The SEC alleges that Dr Joseph F “Chip” Skowron, a former portfolio manager for six health care-related hedge funds affiliated with FrontPoint Partners LLC, sold hedge fund holdings of Human Genome Sciences Inc (HGSI) based on a tip he received unlawfully from a medical researcher overseeing the drug trial. HGSI’s stock fell 44 per cent after it publicly announced negative results from the trial of Albumin Interferon Alfa 2-a (Albuferon), and the hedge funds avoided at least USD30 million in losses.
The SEC previously charged the medical researcher – Dr Yves M Benhamou – who illegally tipped Skowron with the non-public information and received envelopes of cash in return according to the SEC’s amended complaint filed today in federal court in Manhattan to additionally charge Skowron. The hedge funds, which have been charged as relief defendants in the SEC’s amended complaint, have agreed to pay USD33 million to settle the charges.
“It’s a prescription for an SEC enforcement action to illegally trade on confidential clinical trial information from doctors and other purported consultants,” says Lorin L Reisner, Deputy Director of the SEC’s Enforcement Division.

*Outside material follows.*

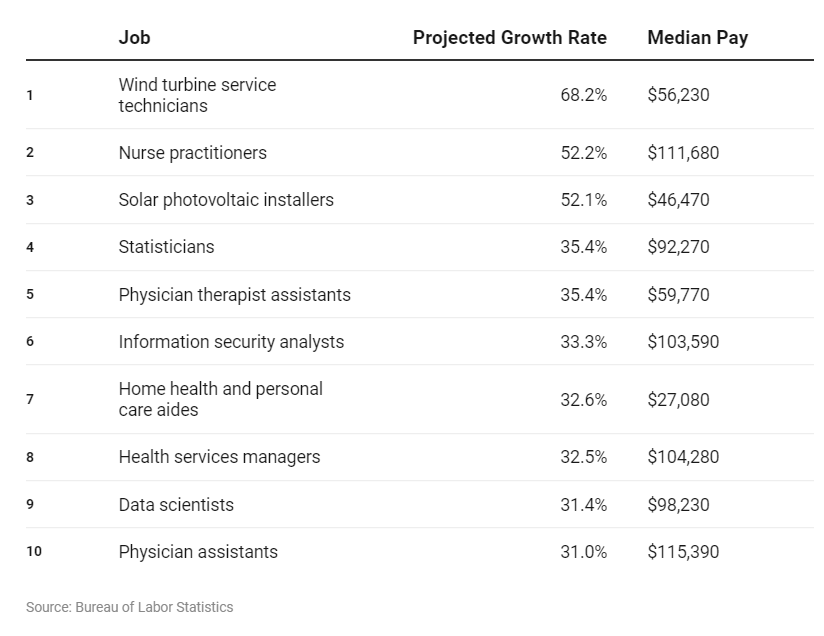Click the $115,390 median pay value

point(683,552)
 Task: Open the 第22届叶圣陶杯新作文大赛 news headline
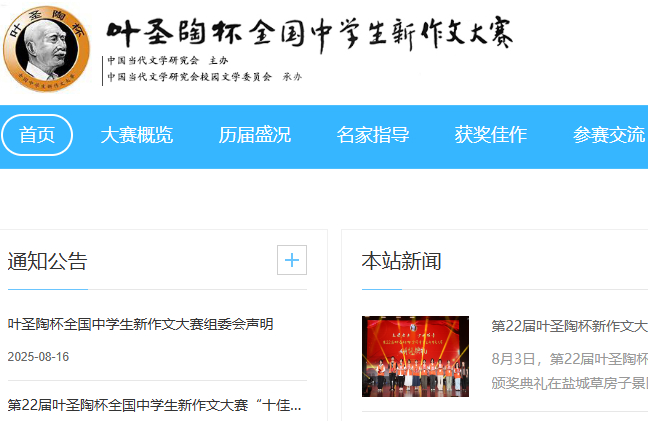[x=569, y=326]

Cheryl Scarboro, Chief of the Enforcement Division’s FCPA Unit, adds: “Skowron attempted to game the markets and buy the silence of his tipper. His sale of his hedge funds’ entire position in HGSI stock before the announcement of negative news is precisely the sort of conduct that telegraphs insider trading.”

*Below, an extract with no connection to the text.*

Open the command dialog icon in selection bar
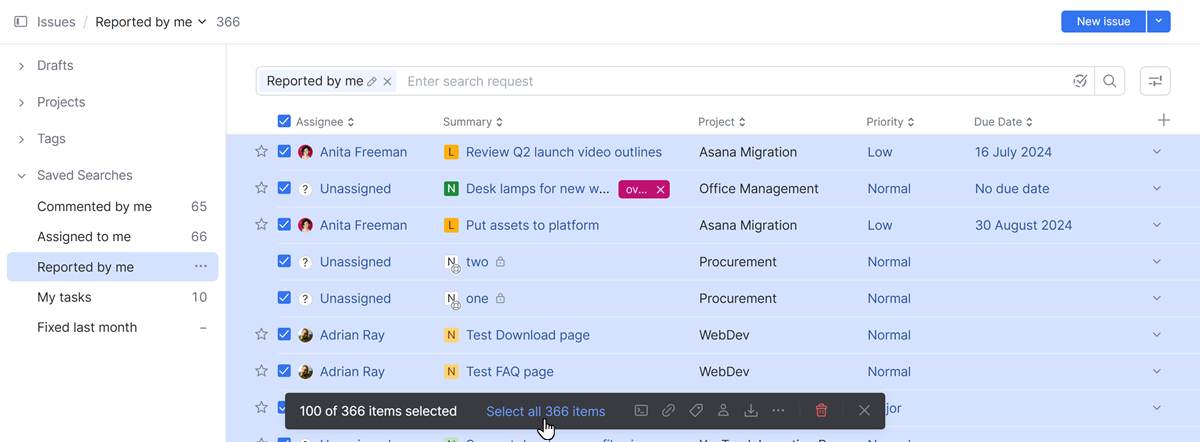This screenshot has width=1200, height=442. click(641, 411)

In a parallel action today, the US Attorney’s Office for the Southern District of New York announced criminal charges against Skowron.
According to the SEC’s amended complaint, Benhamou served on the Steering Committee overseeing HGSI’s trial for Albuferon, a potential drug to treat Hepatitis C. While serving on the Steering Committee, Benhamou provided consulting services to Skowron through an expert networking firm. But over time, he and Skowron developed a friendship. By April 2007, many of their communications were independent of the expert networking firm. Benhamou tipped Skowron with material, non-public information about the trial as he learned of negative developments that occurred during Phase 3 of the trial.

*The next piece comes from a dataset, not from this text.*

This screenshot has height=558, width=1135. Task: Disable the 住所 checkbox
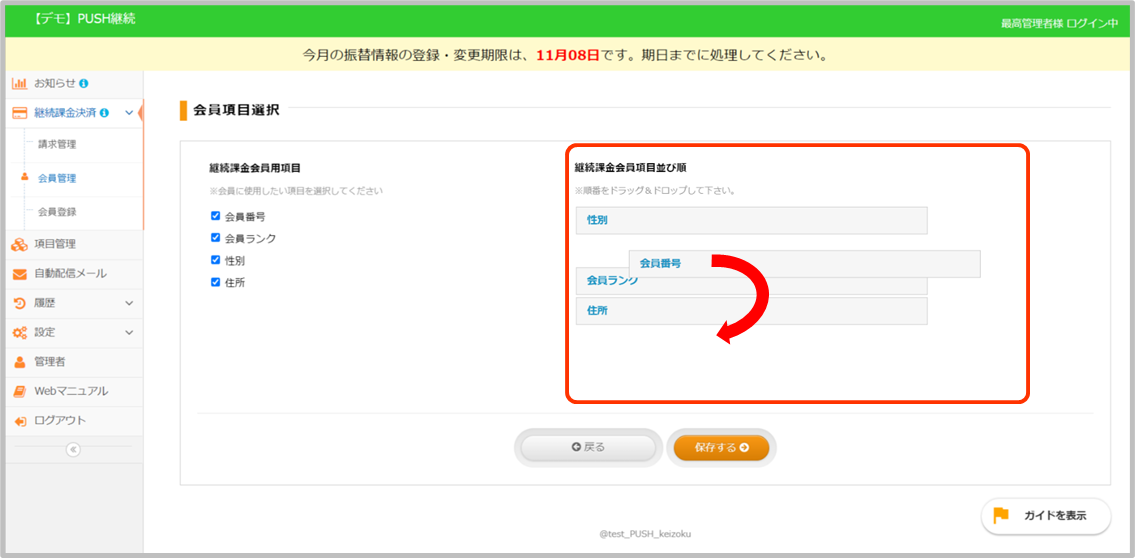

The SEC alleges that Skowron acted on confidential information he received from Benhamou prior to the public announcement and ordered the sale of the entire position in HGSI stock – approximately six million shares held by the six health-care related funds that Skowron co-managed. These sales occurred during the six-week period prior to HGSI’s public announcement. Skowron caused the hedge funds to sell two million shares in a block trade just before the markets closed Jan. 22, 2008. Changes to the trial resulting from the negative developments were announced publicly on January 23. When HGSI’s share price dropped 44 per cent by the end of that day, the hedge funds avoided losses of at least USD30 million.
According to the SEC’s amended complaint, Skowron gave Benhamou an envelope of containing EUR5,000 while they were attending a medical conference in Barcelona, Spain in April 2007. The cash was in appreciation for Benhamou’s work as a consultant. In February 2008, after the illegal HGSI trades were completed, Skowron asked Benhamou to lie about his communications with Skowron, which he did. In late February 2008, Skowron met Benhamou in Boston and attempted to hand him a bag containing cash in appreciation for his tips on the Albuferon trial and his continued silence. Benhamou refused the cash. However, while attending a medical conference in Milan, Italy in April 2008, Skowron gave Benhamou another envelope containing at least USD10,000 in cash that Benhamou accepted.
The SEC is seeking permanent injunctions, disgorgement of any ill-gotten gains with prejudgment interest, and financial penalties against Skowron and Benhamou. Simultaneous with the filing of the SEC’s amended complaint, the six hedge funds named as relief defendants agreed to settle with the Commission and pay disgorgement of USD29,017,156.00 plus prejudgment interest of USD4,003,669.00 without admitting or denying the allegations. The proposed settlement is subject to court approval.